• Document passage:
Zeeman slower

A Zeeman slower is a scientific apparatus that is commonly used in quantum optics to cool a beam of atoms from room temperature or above to a few kelvins. At the entrance of the Zeeman slower the average speed of atoms is on the order of a few hundred m/s. The spread of velocity is also in the order of a few hundred m/s. Final speed at the exit of the slower is few 10 m/s with an even smaller spread.

A Zeeman slower consists of a cylinder, through which the beam travels, a pump laser that is shone on the beam in the direction opposite to the beam's motion, and a magnetic field (commonly produced by a solenoid-like coil) that points along the symmetry axis of the cylinder and varies spatially along the axis of the cylinder. The pump laser, which is required to be near-resonant to an atomic or molecular transition, Doppler slows a certain velocity class within the velocity distribution of the beam. The spatially varying Zeeman shift of the resonant frequency enables lower and lower velocity classes to be resonant with the laser, as the atomic or molecular beam propagates along the slower, hence slowing the beam.

It was first developed by William D. Phillips (who was awarded the Nobel Prize in Physics for this discovery in 1997 together with Steven Chu and Claude Cohen-Tannoudji "for development of methods to cool and trap atoms with laser light") and Harold J. Metcalf. The achievement of these low temperatures led the way for the experimental realisation of Bose–Einstein condensation, and a Zeeman slower can be part of such an apparatus.

• Task instructions:
Using the Zeeman slower text, answer each question below.
(a) What is the average speed of atoms at the entrance of the slower?
(b) In what direction is the pump laser shone on the beam?
(c) Besides William D. Phillips, who first developed the apparatus?

• Given information:

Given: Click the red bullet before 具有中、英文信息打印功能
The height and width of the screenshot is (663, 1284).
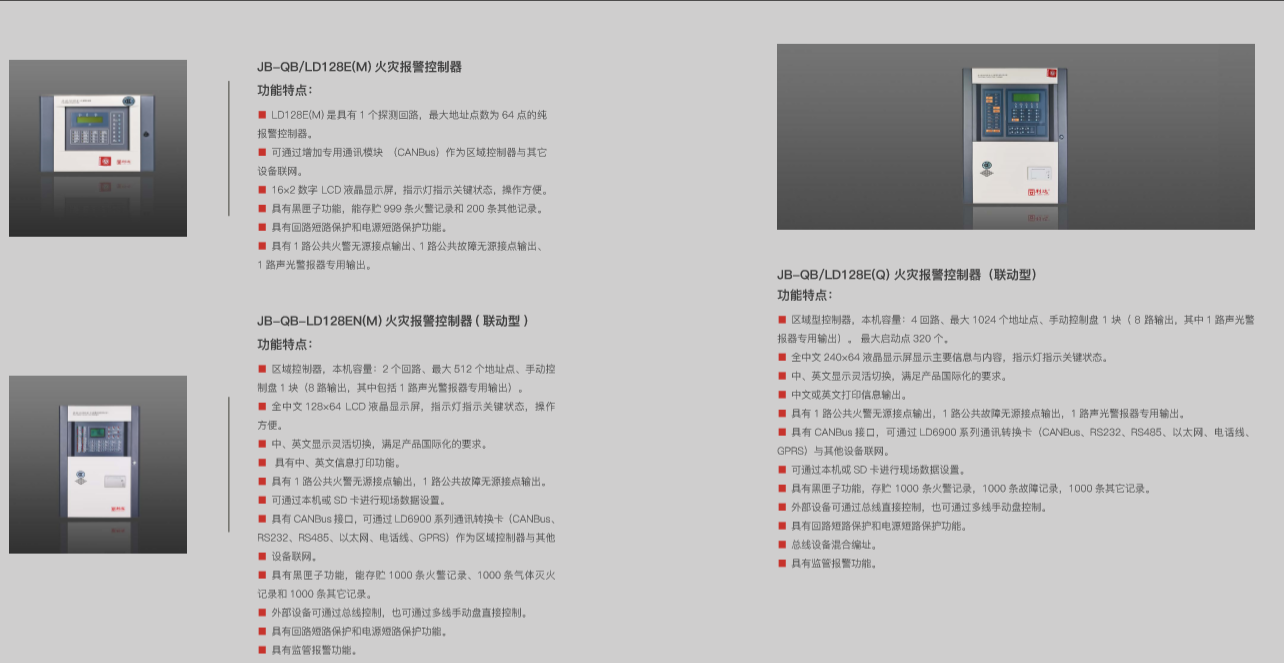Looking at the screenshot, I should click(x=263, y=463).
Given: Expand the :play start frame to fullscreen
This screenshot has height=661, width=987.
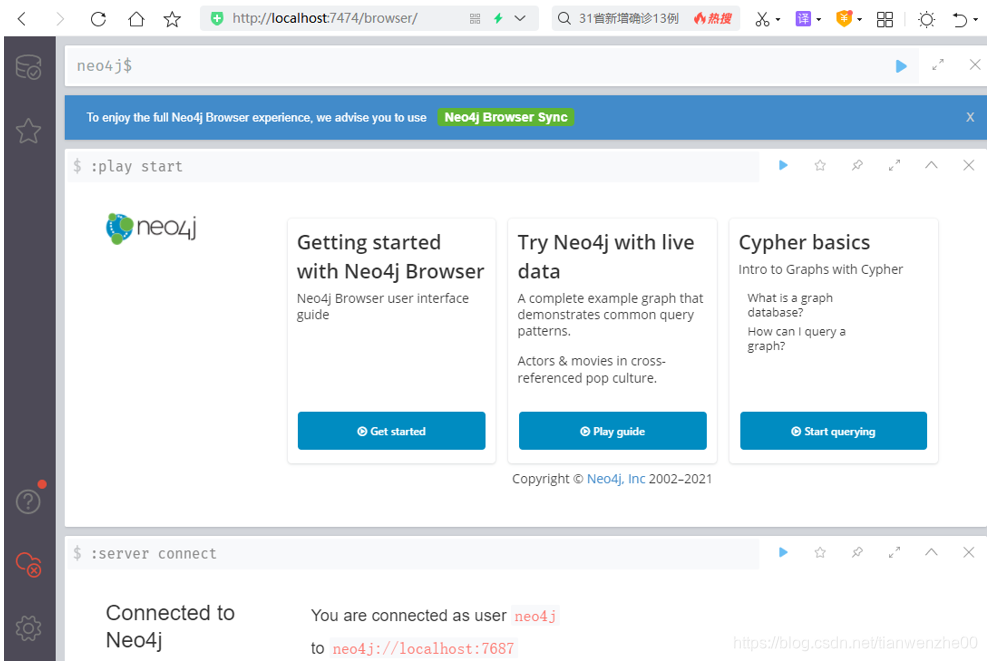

• Answer space:
(a) On the order of a few hundred m/s.
(b) Opposite to the beam's motion.
(c) Harold J. Metcalf.